### CHALLENGE
Copy all of the following material verbatim, line by line, without changing anything.

### DATA PROVIDED
↓↓↓
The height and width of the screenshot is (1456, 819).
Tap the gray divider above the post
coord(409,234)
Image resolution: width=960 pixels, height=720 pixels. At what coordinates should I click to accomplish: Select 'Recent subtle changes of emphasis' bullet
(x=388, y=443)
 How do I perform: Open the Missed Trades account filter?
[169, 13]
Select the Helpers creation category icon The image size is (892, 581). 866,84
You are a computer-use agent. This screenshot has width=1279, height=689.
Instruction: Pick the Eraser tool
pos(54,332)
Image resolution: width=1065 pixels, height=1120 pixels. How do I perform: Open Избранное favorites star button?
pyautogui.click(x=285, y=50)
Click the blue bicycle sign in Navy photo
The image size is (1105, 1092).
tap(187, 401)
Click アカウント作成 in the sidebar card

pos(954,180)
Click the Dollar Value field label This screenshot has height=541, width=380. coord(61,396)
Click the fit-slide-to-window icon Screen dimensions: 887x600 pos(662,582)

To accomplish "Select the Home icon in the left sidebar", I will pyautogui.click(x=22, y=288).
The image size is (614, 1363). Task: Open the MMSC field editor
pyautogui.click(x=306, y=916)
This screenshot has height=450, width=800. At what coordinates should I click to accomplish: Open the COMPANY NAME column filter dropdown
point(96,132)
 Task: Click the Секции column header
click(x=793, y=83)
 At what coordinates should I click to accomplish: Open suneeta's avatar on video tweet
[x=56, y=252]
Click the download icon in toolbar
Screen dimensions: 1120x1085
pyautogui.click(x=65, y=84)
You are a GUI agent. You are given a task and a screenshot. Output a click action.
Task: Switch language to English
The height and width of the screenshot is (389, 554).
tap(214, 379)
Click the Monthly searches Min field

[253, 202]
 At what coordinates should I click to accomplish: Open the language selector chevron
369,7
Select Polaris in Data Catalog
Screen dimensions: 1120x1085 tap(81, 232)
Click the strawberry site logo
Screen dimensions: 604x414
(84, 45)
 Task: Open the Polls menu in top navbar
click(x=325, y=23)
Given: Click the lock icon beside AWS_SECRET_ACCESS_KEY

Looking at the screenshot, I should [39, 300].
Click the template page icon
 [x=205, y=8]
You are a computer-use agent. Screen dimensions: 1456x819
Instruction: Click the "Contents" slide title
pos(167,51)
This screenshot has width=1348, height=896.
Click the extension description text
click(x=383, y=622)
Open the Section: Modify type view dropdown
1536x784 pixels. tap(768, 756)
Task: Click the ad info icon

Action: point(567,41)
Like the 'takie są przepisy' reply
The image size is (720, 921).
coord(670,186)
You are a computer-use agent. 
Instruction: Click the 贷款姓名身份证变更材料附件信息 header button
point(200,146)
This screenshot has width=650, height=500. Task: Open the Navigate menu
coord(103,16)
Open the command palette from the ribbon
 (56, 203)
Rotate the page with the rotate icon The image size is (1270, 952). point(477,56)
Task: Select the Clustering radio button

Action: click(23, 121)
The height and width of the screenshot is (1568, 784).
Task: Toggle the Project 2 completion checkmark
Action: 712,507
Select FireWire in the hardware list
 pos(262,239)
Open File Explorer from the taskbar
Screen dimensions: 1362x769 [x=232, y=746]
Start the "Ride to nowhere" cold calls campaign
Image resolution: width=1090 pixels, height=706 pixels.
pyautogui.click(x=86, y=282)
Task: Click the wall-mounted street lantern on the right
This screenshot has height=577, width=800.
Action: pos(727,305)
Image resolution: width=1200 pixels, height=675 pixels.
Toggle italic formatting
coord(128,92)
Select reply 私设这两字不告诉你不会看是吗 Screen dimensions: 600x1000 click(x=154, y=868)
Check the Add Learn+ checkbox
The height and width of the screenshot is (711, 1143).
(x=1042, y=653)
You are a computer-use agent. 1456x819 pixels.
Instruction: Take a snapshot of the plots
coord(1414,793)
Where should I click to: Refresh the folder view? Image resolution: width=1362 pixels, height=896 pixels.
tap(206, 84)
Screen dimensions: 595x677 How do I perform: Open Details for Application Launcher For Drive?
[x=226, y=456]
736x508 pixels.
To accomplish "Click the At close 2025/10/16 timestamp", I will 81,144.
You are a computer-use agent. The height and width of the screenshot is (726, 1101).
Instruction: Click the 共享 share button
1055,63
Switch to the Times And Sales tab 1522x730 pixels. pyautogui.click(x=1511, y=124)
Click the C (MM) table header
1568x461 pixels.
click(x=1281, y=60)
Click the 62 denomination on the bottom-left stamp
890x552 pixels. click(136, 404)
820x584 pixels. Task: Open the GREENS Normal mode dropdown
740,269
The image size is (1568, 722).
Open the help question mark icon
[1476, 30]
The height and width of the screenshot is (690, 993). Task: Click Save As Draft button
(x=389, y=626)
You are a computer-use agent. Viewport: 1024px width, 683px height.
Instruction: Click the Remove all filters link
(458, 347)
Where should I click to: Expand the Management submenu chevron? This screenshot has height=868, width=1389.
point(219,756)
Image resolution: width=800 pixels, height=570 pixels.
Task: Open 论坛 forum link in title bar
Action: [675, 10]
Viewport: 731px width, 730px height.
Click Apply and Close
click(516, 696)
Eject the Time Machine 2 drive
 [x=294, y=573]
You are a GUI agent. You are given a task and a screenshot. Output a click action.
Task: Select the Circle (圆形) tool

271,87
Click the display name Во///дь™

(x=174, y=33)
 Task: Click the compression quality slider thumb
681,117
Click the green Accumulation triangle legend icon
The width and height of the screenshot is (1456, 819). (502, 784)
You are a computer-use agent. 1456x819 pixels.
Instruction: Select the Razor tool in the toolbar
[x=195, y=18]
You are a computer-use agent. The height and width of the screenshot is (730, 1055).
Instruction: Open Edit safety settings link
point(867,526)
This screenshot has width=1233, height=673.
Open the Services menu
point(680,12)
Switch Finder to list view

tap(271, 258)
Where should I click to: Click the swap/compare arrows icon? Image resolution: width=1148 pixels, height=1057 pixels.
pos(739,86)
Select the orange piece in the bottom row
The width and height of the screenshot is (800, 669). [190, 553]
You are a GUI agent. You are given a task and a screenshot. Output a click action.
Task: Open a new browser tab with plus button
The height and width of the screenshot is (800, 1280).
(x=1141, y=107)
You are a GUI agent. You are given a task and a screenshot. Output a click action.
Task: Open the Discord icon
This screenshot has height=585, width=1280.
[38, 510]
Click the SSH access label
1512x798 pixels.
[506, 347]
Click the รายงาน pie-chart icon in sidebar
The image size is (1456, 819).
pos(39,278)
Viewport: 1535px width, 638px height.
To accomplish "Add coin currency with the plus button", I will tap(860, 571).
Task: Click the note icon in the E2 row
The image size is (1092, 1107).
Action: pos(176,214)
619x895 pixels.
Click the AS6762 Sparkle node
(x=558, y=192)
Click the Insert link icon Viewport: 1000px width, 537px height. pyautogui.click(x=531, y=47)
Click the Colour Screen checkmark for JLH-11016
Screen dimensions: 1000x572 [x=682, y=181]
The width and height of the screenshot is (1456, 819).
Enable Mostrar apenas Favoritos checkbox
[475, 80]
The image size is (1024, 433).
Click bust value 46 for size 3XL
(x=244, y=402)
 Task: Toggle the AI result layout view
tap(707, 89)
↑↑↑
### RESULT
The height and width of the screenshot is (1456, 819).
Tap the gray divider above the post
coord(409,234)
Image resolution: width=960 pixels, height=720 pixels. At what coordinates should I click to accomplish: Select 'Recent subtle changes of emphasis' bullet
(x=388, y=443)
 How do I perform: Open the Missed Trades account filter?
[169, 13]
Select the Helpers creation category icon The image size is (892, 581). 866,84
You are a computer-use agent. This screenshot has width=1279, height=689.
Instruction: Pick the Eraser tool
pos(54,332)
Image resolution: width=1065 pixels, height=1120 pixels. How do I perform: Open Избранное favorites star button?
pyautogui.click(x=285, y=50)
Click the blue bicycle sign in Navy photo
The image size is (1105, 1092).
tap(187, 401)
Click アカウント作成 in the sidebar card

pos(954,180)
Click the Dollar Value field label This screenshot has height=541, width=380. coord(61,396)
Click the fit-slide-to-window icon Screen dimensions: 887x600 pos(662,582)

To accomplish "Select the Home icon in the left sidebar", I will pyautogui.click(x=22, y=288).
The image size is (614, 1363). Task: Open the MMSC field editor
pyautogui.click(x=306, y=916)
This screenshot has height=450, width=800. At what coordinates should I click to accomplish: Open the COMPANY NAME column filter dropdown
point(96,132)
 Task: Click the Секции column header
click(x=793, y=83)
 At what coordinates should I click to accomplish: Open suneeta's avatar on video tweet
[x=56, y=252]
Click the download icon in toolbar
Screen dimensions: 1120x1085
pyautogui.click(x=65, y=84)
You are a GUI agent. You are given a task and a screenshot. Output a click action.
Task: Switch language to English
The height and width of the screenshot is (389, 554).
tap(214, 379)
Click the Monthly searches Min field

[253, 202]
 At what coordinates should I click to accomplish: Open the language selector chevron
369,7
Select Polaris in Data Catalog
Screen dimensions: 1120x1085 tap(81, 232)
Click the strawberry site logo
Screen dimensions: 604x414
(84, 45)
 Task: Open the Polls menu in top navbar
click(x=325, y=23)
Given: Click the lock icon beside AWS_SECRET_ACCESS_KEY

Looking at the screenshot, I should [39, 300].
Click the template page icon
 [x=205, y=8]
You are a computer-use agent. Screen dimensions: 1456x819
Instruction: Click the "Contents" slide title
pos(167,51)
This screenshot has width=1348, height=896.
Click the extension description text
click(x=383, y=622)
Open the Section: Modify type view dropdown
1536x784 pixels. tap(768, 756)
Task: Click the ad info icon

Action: point(567,41)
Like the 'takie są przepisy' reply
The image size is (720, 921).
coord(670,186)
You are a computer-use agent. 
Instruction: Click the 贷款姓名身份证变更材料附件信息 header button
point(200,146)
This screenshot has width=650, height=500. Task: Open the Navigate menu
coord(103,16)
Open the command palette from the ribbon
 (56, 203)
Rotate the page with the rotate icon The image size is (1270, 952). point(477,56)
Task: Select the Clustering radio button

Action: click(23, 121)
The height and width of the screenshot is (1568, 784).
Task: Toggle the Project 2 completion checkmark
Action: 712,507
Select FireWire in the hardware list
 pos(262,239)
Open File Explorer from the taskbar
Screen dimensions: 1362x769 [x=232, y=746]
Start the "Ride to nowhere" cold calls campaign
Image resolution: width=1090 pixels, height=706 pixels.
pyautogui.click(x=86, y=282)
Task: Click the wall-mounted street lantern on the right
This screenshot has height=577, width=800.
Action: pos(727,305)
Image resolution: width=1200 pixels, height=675 pixels.
Toggle italic formatting
coord(128,92)
Select reply 私设这两字不告诉你不会看是吗 Screen dimensions: 600x1000 click(x=154, y=868)
Check the Add Learn+ checkbox
The height and width of the screenshot is (711, 1143).
(x=1042, y=653)
You are a computer-use agent. 1456x819 pixels.
Instruction: Take a snapshot of the plots
coord(1414,793)
Where should I click to: Refresh the folder view? Image resolution: width=1362 pixels, height=896 pixels.
tap(206, 84)
Screen dimensions: 595x677 How do I perform: Open Details for Application Launcher For Drive?
[x=226, y=456]
736x508 pixels.
To accomplish "Click the At close 2025/10/16 timestamp", I will 81,144.
You are a computer-use agent. The height and width of the screenshot is (726, 1101).
Instruction: Click the 共享 share button
1055,63
Switch to the Times And Sales tab 1522x730 pixels. pyautogui.click(x=1511, y=124)
Click the C (MM) table header
1568x461 pixels.
click(x=1281, y=60)
Click the 62 denomination on the bottom-left stamp
890x552 pixels. click(136, 404)
820x584 pixels. Task: Open the GREENS Normal mode dropdown
740,269
The image size is (1568, 722).
Open the help question mark icon
[1476, 30]
The height and width of the screenshot is (690, 993). Task: Click Save As Draft button
(x=389, y=626)
You are a computer-use agent. Viewport: 1024px width, 683px height.
Instruction: Click the Remove all filters link
(458, 347)
Where should I click to: Expand the Management submenu chevron? This screenshot has height=868, width=1389.
point(219,756)
Image resolution: width=800 pixels, height=570 pixels.
Task: Open 论坛 forum link in title bar
Action: [675, 10]
Viewport: 731px width, 730px height.
Click Apply and Close
click(516, 696)
Eject the Time Machine 2 drive
 [x=294, y=573]
You are a GUI agent. You are given a task and a screenshot. Output a click action.
Task: Select the Circle (圆形) tool

271,87
Click the display name Во///дь™

(x=174, y=33)
 Task: Click the compression quality slider thumb
681,117
Click the green Accumulation triangle legend icon
The width and height of the screenshot is (1456, 819). (502, 784)
You are a computer-use agent. 1456x819 pixels.
Instruction: Select the Razor tool in the toolbar
[x=195, y=18]
You are a computer-use agent. The height and width of the screenshot is (730, 1055).
Instruction: Open Edit safety settings link
point(867,526)
This screenshot has width=1233, height=673.
Open the Services menu
point(680,12)
Switch Finder to list view

tap(271, 258)
Where should I click to: Click the swap/compare arrows icon? Image resolution: width=1148 pixels, height=1057 pixels.
pos(739,86)
Select the orange piece in the bottom row
The width and height of the screenshot is (800, 669). [190, 553]
You are a GUI agent. You are given a task and a screenshot. Output a click action.
Task: Open a new browser tab with plus button
The height and width of the screenshot is (800, 1280).
(x=1141, y=107)
You are a GUI agent. You are given a task and a screenshot. Output a click action.
Task: Open the Discord icon
This screenshot has height=585, width=1280.
[38, 510]
Click the SSH access label
1512x798 pixels.
[506, 347]
Click the รายงาน pie-chart icon in sidebar
The image size is (1456, 819).
pos(39,278)
Viewport: 1535px width, 638px height.
To accomplish "Add coin currency with the plus button", I will tap(860, 571).
Task: Click the note icon in the E2 row
The image size is (1092, 1107).
Action: pos(176,214)
619x895 pixels.
Click the AS6762 Sparkle node
(x=558, y=192)
Click the Insert link icon Viewport: 1000px width, 537px height. pyautogui.click(x=531, y=47)
Click the Colour Screen checkmark for JLH-11016
Screen dimensions: 1000x572 [x=682, y=181]
The width and height of the screenshot is (1456, 819).
Enable Mostrar apenas Favoritos checkbox
[475, 80]
The image size is (1024, 433).
Click bust value 46 for size 3XL
(x=244, y=402)
 Task: Toggle the AI result layout view
tap(707, 89)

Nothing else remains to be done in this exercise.